Obviously, your two solutions are equivalent: Subtracting $1/3$ from any odd number is the same as adding $2/3$ to any even number and vice versa adding $1/3$ to any odd number is the same as subtracting $2/3$ from any even number.

However, none of these two solutions are correct.
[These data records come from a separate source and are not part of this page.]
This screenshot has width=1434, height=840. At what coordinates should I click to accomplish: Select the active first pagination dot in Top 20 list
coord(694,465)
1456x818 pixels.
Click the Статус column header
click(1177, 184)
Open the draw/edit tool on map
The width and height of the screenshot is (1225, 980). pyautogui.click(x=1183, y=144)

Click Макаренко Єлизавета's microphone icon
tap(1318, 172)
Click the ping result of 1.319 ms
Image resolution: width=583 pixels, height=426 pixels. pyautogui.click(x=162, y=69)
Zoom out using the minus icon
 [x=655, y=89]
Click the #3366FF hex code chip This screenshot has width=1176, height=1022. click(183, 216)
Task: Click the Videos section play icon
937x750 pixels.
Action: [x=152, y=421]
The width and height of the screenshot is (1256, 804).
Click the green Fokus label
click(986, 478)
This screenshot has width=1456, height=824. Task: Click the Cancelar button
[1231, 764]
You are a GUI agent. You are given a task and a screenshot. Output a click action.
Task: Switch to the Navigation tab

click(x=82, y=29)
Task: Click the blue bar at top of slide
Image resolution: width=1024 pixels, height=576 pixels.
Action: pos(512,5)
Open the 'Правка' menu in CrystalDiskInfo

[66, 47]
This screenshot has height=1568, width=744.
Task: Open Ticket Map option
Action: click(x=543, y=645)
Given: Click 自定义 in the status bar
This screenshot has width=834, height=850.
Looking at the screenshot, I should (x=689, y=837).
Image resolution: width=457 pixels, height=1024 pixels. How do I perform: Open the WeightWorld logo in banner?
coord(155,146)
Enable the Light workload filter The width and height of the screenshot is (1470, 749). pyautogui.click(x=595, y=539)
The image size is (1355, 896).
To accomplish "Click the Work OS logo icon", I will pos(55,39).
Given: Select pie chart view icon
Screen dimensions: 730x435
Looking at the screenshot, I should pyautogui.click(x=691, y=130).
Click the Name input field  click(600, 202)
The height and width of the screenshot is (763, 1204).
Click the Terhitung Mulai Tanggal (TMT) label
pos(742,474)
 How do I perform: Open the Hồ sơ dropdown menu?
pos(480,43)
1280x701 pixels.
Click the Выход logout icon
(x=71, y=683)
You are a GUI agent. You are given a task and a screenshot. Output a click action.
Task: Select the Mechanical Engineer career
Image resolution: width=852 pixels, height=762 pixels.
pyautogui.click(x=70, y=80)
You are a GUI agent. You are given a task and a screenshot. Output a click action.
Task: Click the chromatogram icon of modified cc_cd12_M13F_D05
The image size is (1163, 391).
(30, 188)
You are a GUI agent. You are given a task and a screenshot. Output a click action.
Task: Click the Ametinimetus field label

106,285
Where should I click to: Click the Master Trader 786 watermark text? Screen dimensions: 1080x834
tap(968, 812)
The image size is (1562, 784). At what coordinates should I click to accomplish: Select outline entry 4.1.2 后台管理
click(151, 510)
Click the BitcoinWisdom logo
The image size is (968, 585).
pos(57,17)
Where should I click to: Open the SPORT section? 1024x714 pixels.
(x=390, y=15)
If you plug in e.g. $2\pi/3$, you will get $\frac{3}{4} \left( \sqrt{3} - 2 \right)$ but not $0$.

Update

As the OP corrected a typo (see comments), both solutions are correct.

Answer 2

$\{(2n+1)\pi \pm \frac \pi 3|n\in \mathbb Z\} =$

$\{2n\pi + \frac {2\pi}3; (2n+1)\pi + \frac \pi 3| n \in \mathbb Z\}=$

$\{2n\pi + \frac {2\pi}3; (2n + 2)\pi - \frac {2\pi}3| n \in \mathbb Z\}=$

$\{2n\pi + \frac {2\pi}3; 2(n+1)\pi - \frac {2\pi}3|n \in \mathbb Z\} =$

$\{2j\pi + \frac {2\pi}3; 2(k)\pi - \frac {2\pi}3|j= n\text{ for some }n \in \mathbb Z; k = m+1\text{ for some } m \in \mathbb Z\} =$

$\{2n\pi + \frac {2\pi}3; 2n\pi - \frac {2\pi}3|n \in \mathbb Z\}=$

$\{2n\pi \pm \frac {2\pi}3|n \in \mathbb Z\}$.

The two expressions are exactly the same.

(Assuming your method for solving was correct in the first place. I didn't actually attempt to solve.)